Fill in a hash with some books, e.g.

books = { "Left Hand of Darkness"        => 5,
          "The Word for World Is Forest" => 5,
          "Nevermind the Pollacks"       => 0,
          "Only Revolutions"             => :not_rated }

Hashes

We can retrieve the rating for a particular book like so

books["Left Hand of Darkness"]

We can also set values like so

books["Only Revolutions"] = 3

How can we add a rating for a new book? Any guesses?

Hashes

We can retrieve the rating for a particular book like so

books["Left Hand of Darkness"]

We can also set values like so

books["Only Revolutions"] = 3

How can we add a rating for a new book? Any guesses?

We set the value of the book just like before!

books["White Teeth"] = 4

Now type books to see the whole hash.

Let’s Try Something

40.reverse

What happens?

Let’s Try Something

40.reverse

What happens?

Ruby just reported NoMethodError: undefined method `reverse' for 40:Fixnum

That means that reverse is not something you can do to the number 40.

Methods

Most computations in Ruby are performed by methods. Type 40.methods to see which methods are available for basic numbers.

Notice +, -, et al. in the list?

What about "chicken".methods ?

Objects

An object is data along with the methods, computations, that can operate on it.

Everything in Ruby is an object: numbers, strings, hashes, etc.

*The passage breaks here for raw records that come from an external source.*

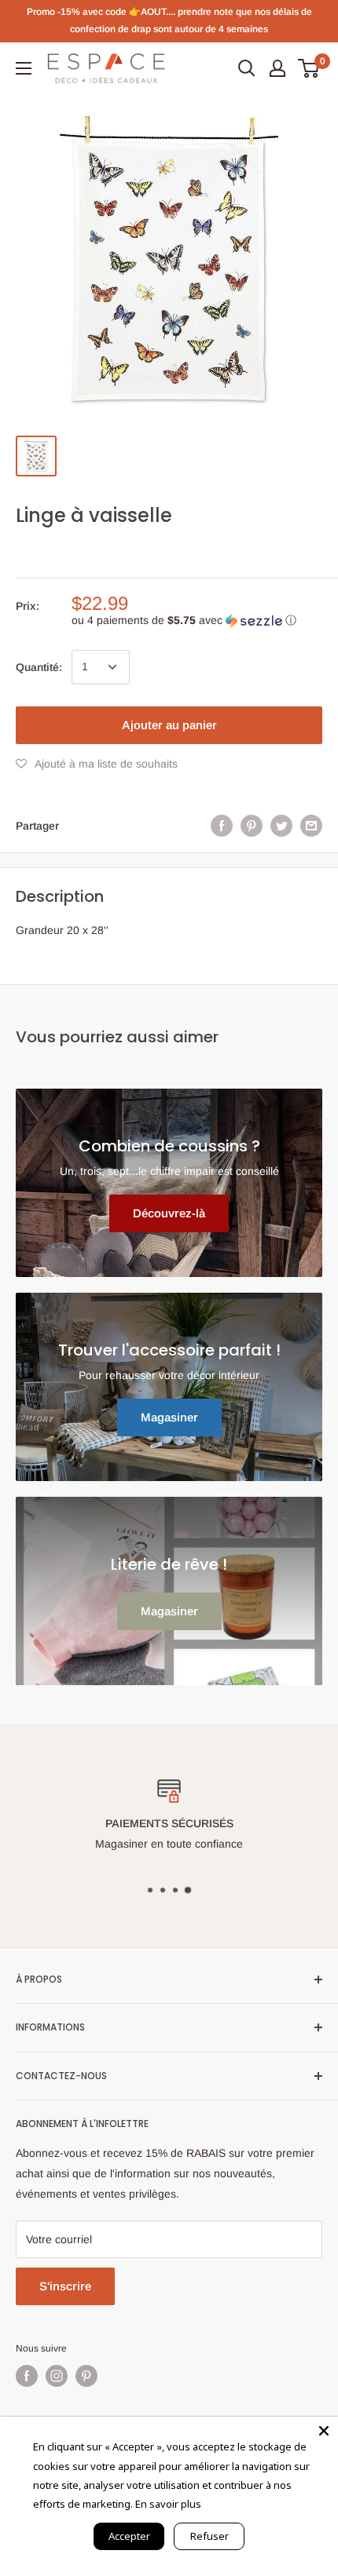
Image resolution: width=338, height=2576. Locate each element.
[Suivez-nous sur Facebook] (27, 2376)
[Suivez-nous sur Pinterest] (86, 2376)
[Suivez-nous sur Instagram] (57, 2376)
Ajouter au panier (169, 725)
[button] (197, 620)
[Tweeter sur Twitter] (281, 826)
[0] (309, 68)
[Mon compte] (277, 68)
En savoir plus (168, 2504)
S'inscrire (65, 2286)
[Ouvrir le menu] (23, 68)
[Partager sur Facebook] (222, 826)
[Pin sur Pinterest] (252, 826)
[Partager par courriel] (311, 826)
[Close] (324, 2431)
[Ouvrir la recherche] (246, 68)
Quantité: (39, 667)
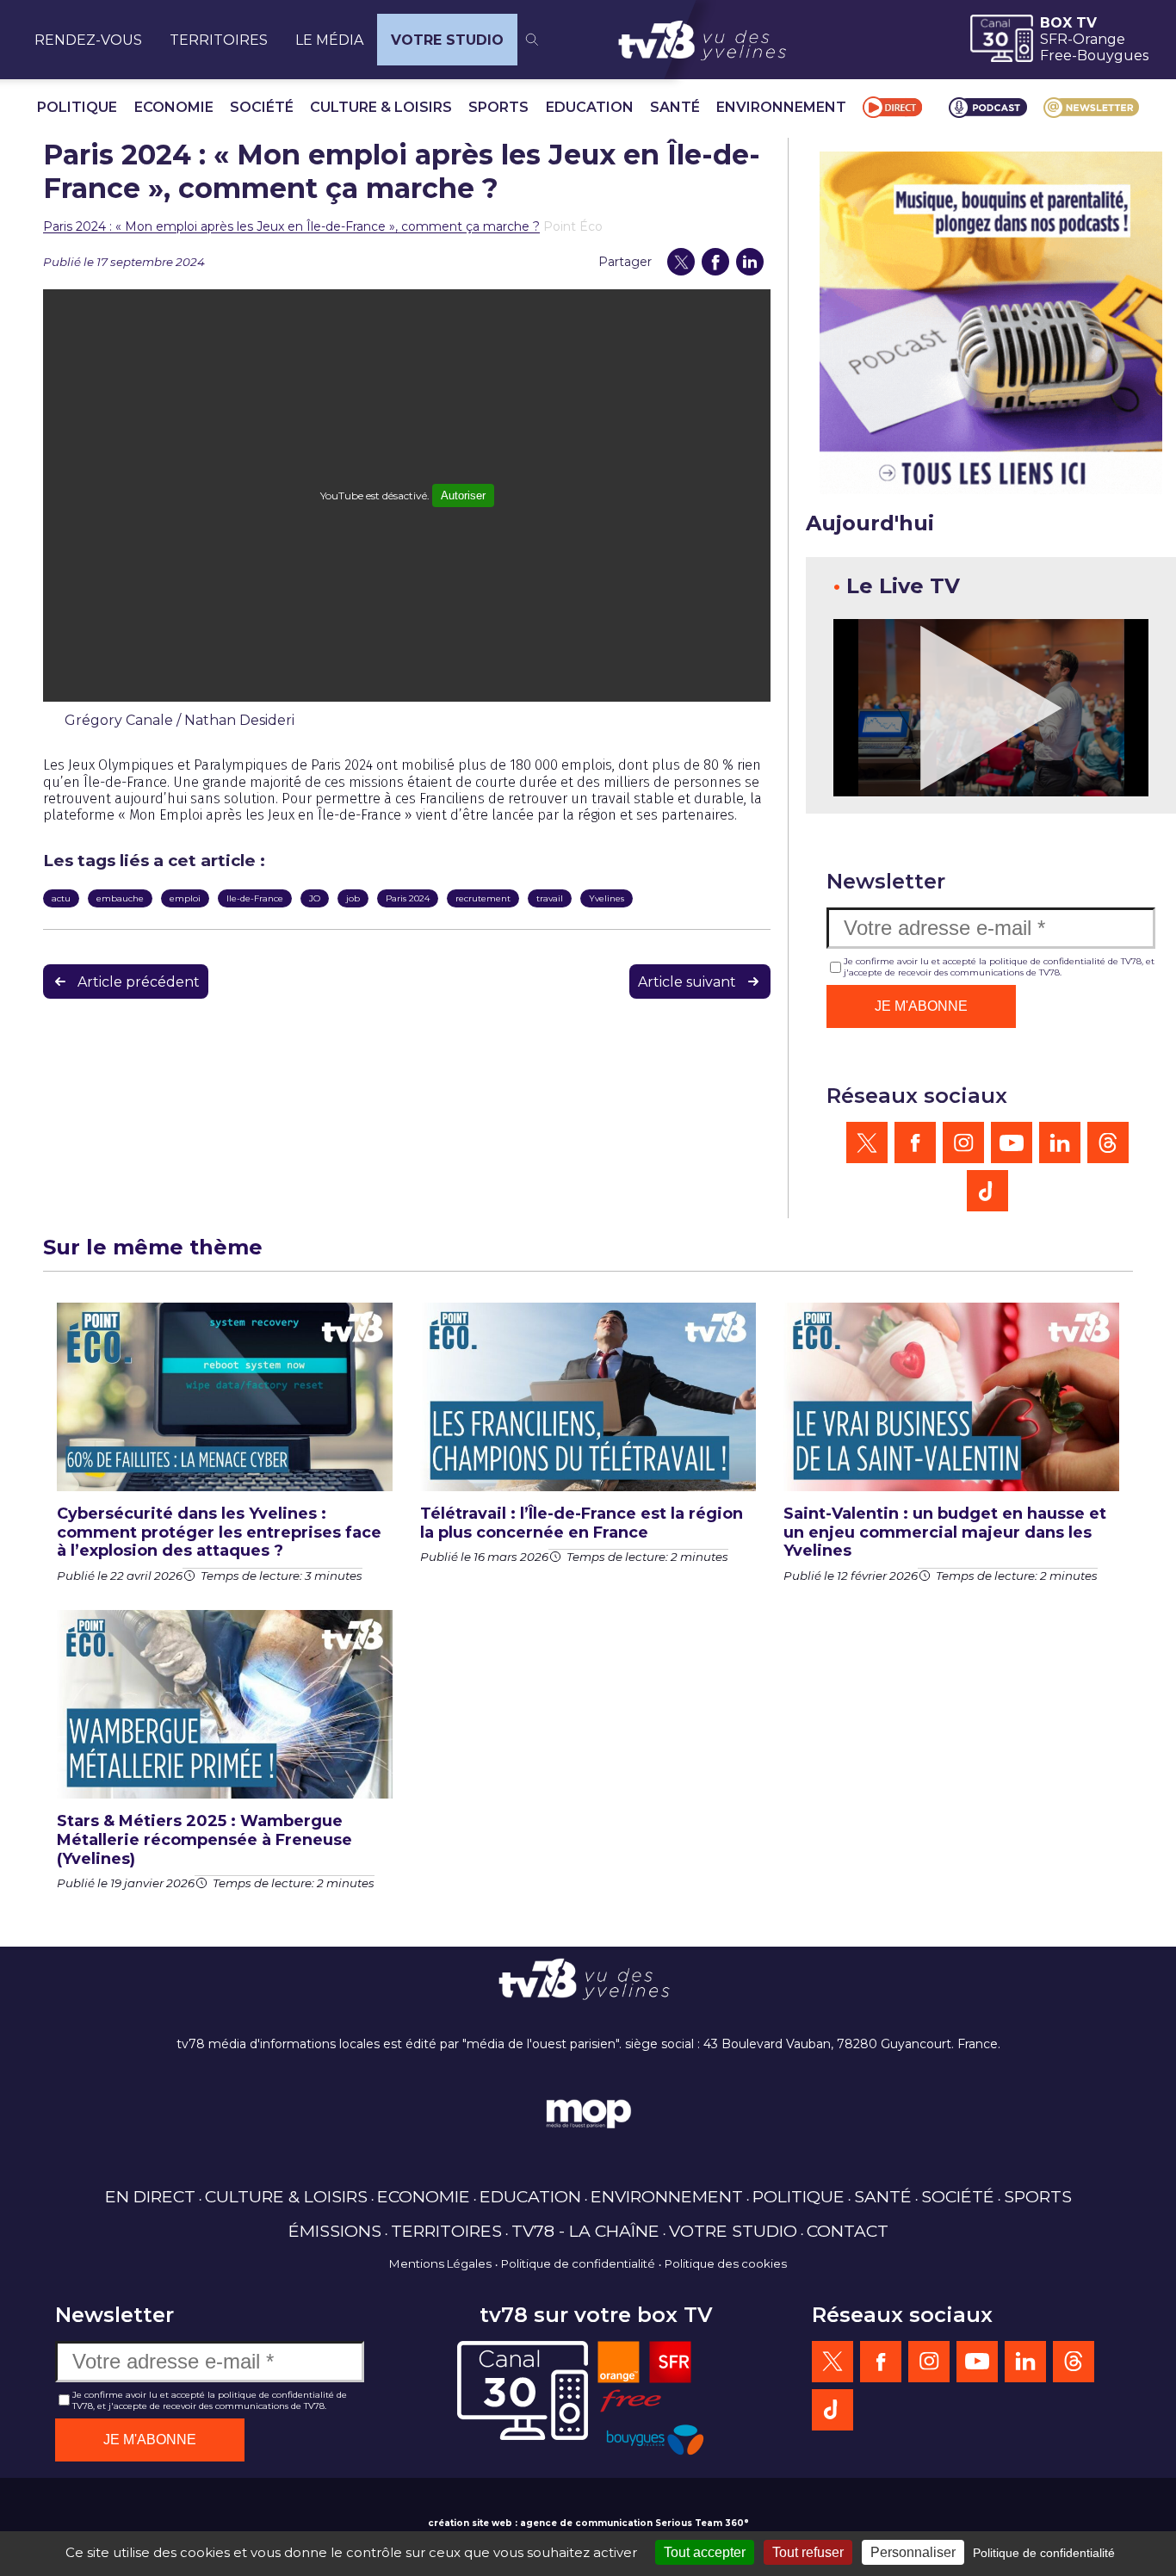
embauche (120, 898)
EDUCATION (590, 107)
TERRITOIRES (219, 40)
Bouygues (1112, 55)
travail (549, 898)
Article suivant (687, 982)
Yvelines (606, 898)
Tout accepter (705, 2552)
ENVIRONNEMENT (781, 107)
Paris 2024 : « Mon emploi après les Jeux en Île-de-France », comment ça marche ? (291, 226)
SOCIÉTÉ (262, 107)
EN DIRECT (150, 2196)
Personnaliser (913, 2552)
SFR (1054, 39)
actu (61, 898)
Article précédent (138, 982)
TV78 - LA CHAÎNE (585, 2230)
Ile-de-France (254, 898)
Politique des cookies (726, 2263)
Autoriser (463, 495)
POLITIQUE (77, 107)
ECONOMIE (174, 107)
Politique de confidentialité (578, 2263)
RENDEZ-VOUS (88, 40)
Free (1056, 55)
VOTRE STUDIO (447, 40)
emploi (185, 898)
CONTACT (847, 2230)
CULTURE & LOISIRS (381, 107)
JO (314, 898)
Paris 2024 (408, 898)
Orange (1099, 39)
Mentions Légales (440, 2263)
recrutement (483, 898)
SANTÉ (675, 107)
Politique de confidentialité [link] (1044, 2553)
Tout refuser (808, 2552)
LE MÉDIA (329, 40)
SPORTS (498, 107)
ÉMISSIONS (334, 2230)
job (353, 898)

How do you know what kind of object something is? Ask!

40.class

What is a class?

Classes

Classes & Methods

Let’s learn the syntax by example:

class Counter
end

What can we do with Counter?

c = Counter.new

Classes & Methods

Let’s learn the syntax by example:

class Counter
attr_accessor :value

end

Now try

c = Counter.new
c.value
c.value = 10
c.value

What happened? What does attr_accessor :value do?

Classes & Methods

Let’s learn the syntax by example:

class Counter
  attr_accessor :value

  def initialize
    @value = 0
  end

end

Now, again, try

c = Counter.new
c.value

initialize gives new instructions on how to create an object

Classes & Methods

Let’s learn the syntax by example:

class Counter
  attr_accessor :value

  def initialize
    @value = 0
  end

  def increment
    @value = @value + 1
  end

end

Classes

Let’s use our Counter class:

count = Counter.new
count.increment
count.increment
count.value
count.class
count.methods

Try count.respond_to?("increment"). What did you see?

Class Exercise

Let’s add a Counter.increment_by method that takes an argument for how much to increment.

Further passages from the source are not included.